Preliminary figures show European-owned tankers shipped 29% of all Russian oil in December, underscoring the growing complexity of sanctions enforcement as Western governments further target exports funding the Kremlin’s war in Ukraine, according to Maritime AI™ company Windward.
That share rebounded sharply from November, when just 17% of crude, refined products, and fuel oil was exported on EU tonnage – one of the lowest levels recorded since the oil price cap was introduced nearly three years ago.
The December rebound highlights how Russia rapidly recalibrated its seaborne logistics and oil marketing networks after the U.K. and U.S. sanctioned the country’s two largest oil producers in October.
The G7 and Australia are now weighing a full maritime services ban, which would effectively end the oil price cap regime that still allows many marine service providers to retain a shrinking share of Russian oil shipments.
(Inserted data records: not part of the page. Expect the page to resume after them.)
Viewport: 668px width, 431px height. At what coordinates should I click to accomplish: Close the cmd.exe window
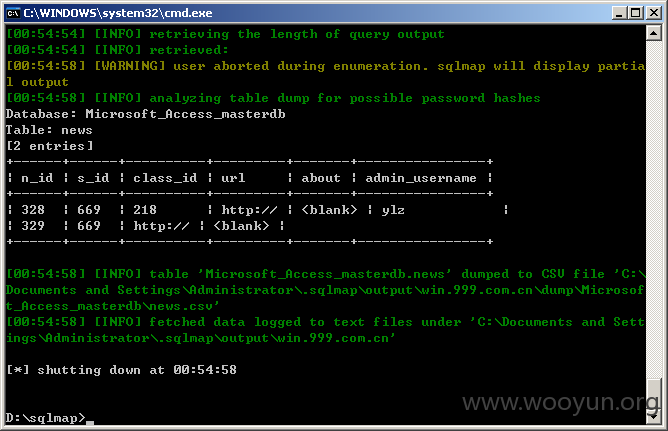pos(654,13)
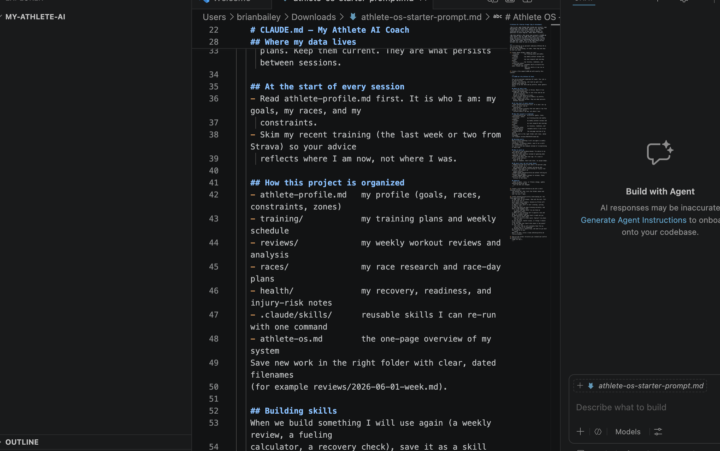
Task: Open the tools sliders icon next to Models
Action: click(658, 432)
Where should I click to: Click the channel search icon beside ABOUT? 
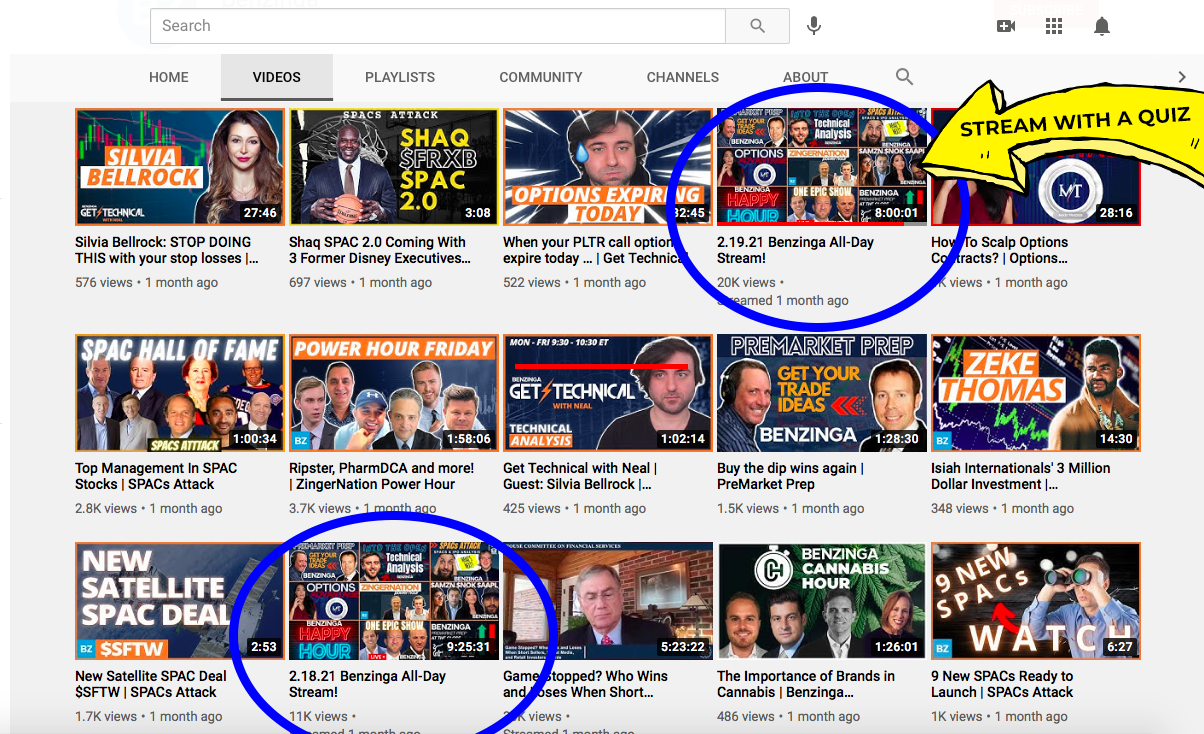[903, 76]
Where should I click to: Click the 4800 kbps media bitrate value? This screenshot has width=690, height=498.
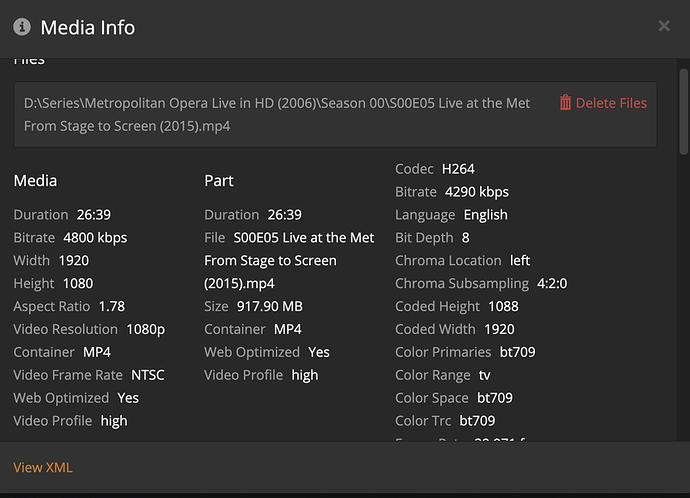95,238
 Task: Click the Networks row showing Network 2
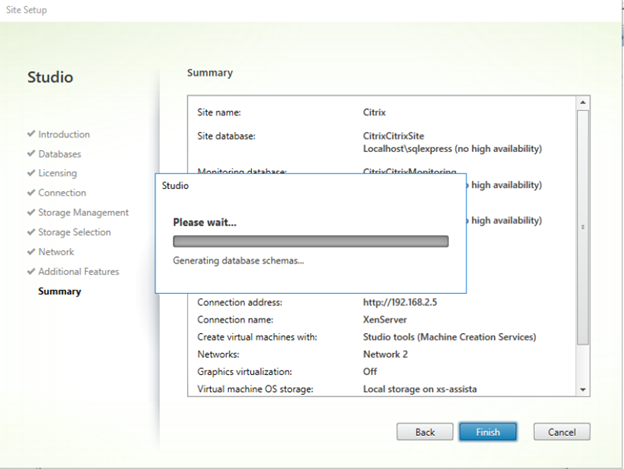click(380, 354)
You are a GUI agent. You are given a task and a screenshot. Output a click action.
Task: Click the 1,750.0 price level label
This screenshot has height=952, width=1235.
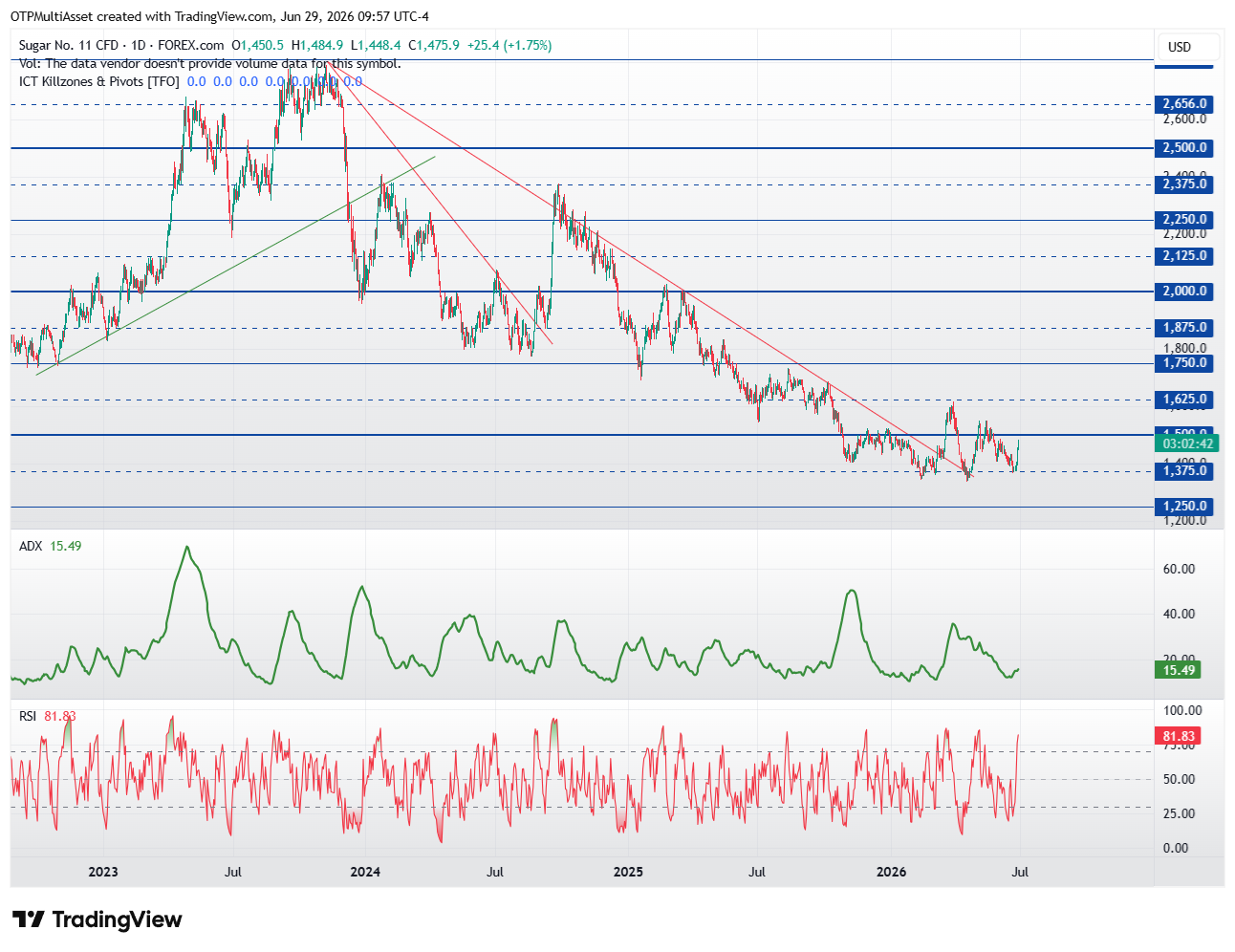pyautogui.click(x=1184, y=363)
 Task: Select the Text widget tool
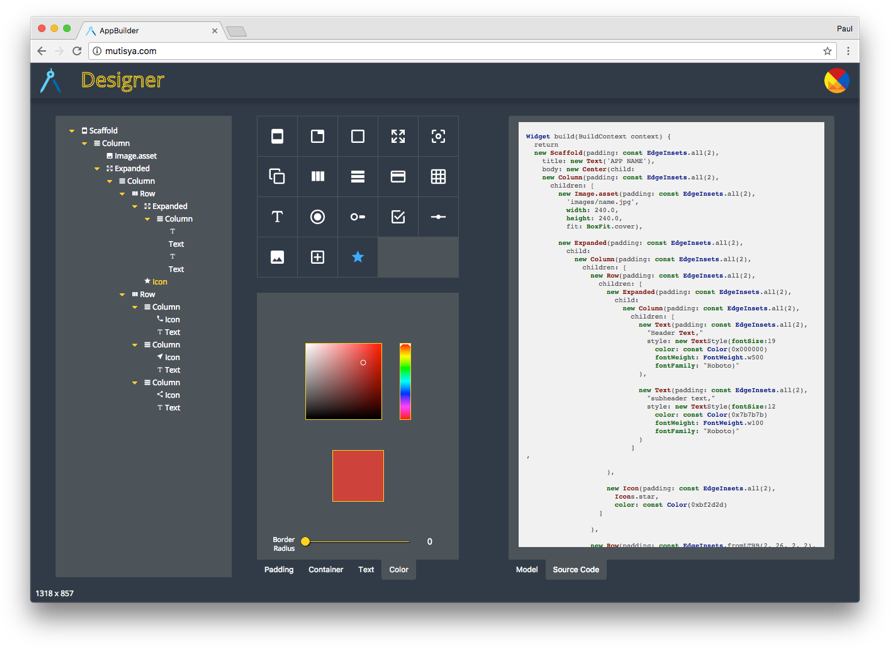277,216
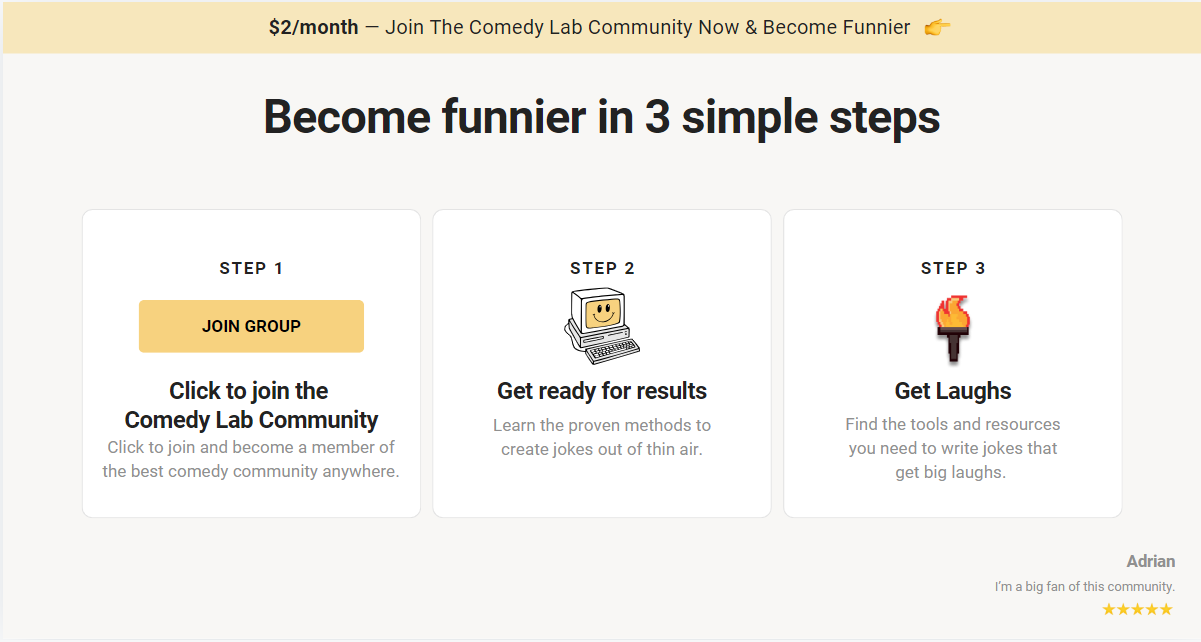Click the 'Get Laughs' heading
The image size is (1201, 642).
pos(953,390)
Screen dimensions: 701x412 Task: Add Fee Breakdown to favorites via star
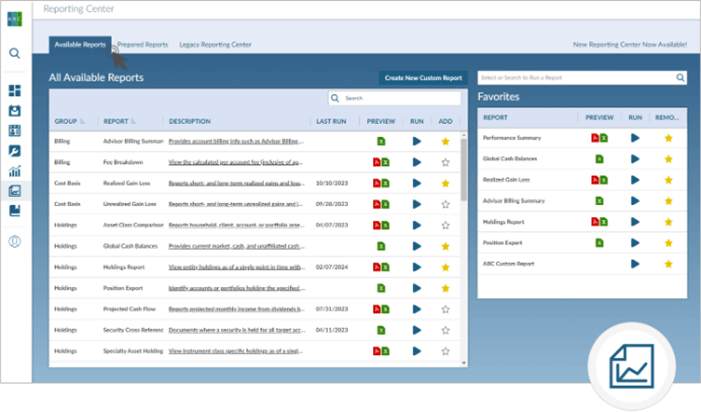[x=446, y=162]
According to Windward, three-quarters of Russia’s Urals crude shipped on EU tonnage was loaded in the final 10 days of November.
By December, two-thirds of Russian crude was shipped on sanctioned tonnage, while 16% moved on EU-owned tankers. Sanctioned tonnage carried 45% of all crude, fuel oil, and refined products in the final month of 2025.
In November, EU-owned tonnage accounted for 9% of crude shipments and 17% of total oil volumes.
The share of shipments carried on sanctioned vessels increased over the course of 2025 as the EU and U.K. expanded blacklists of dark fleet tankers, with the total now exceeding 550 ships.
Additional shadow fleet designations in the fourth quarter contributed to temporary disruption in October and November.
Windward tracking of Russia-loading tankers over November and December, as of December 30, shows an increase in crude transfers to ships operating off Oman and Egypt after Russia’s two largest oil producers were sanctioned. According to Windward, this “clean” or unsanctioned tonnage then delivered cargoes to ports in China and India, while other volumes remained at sea or in floating storage.
Under the G7 oil price cap introduced three years ago, Western shipowners, charterers, insurers, traders, and banks are prohibited from servicing cargoes sold above the cap to third countries. The policy was designed to reduce Russian revenue while maintaining global oil flows.
In the final months of 2025, however, a significant policy shift has emerged among G7 governments toward restricting and disrupting Russian oil exports outright.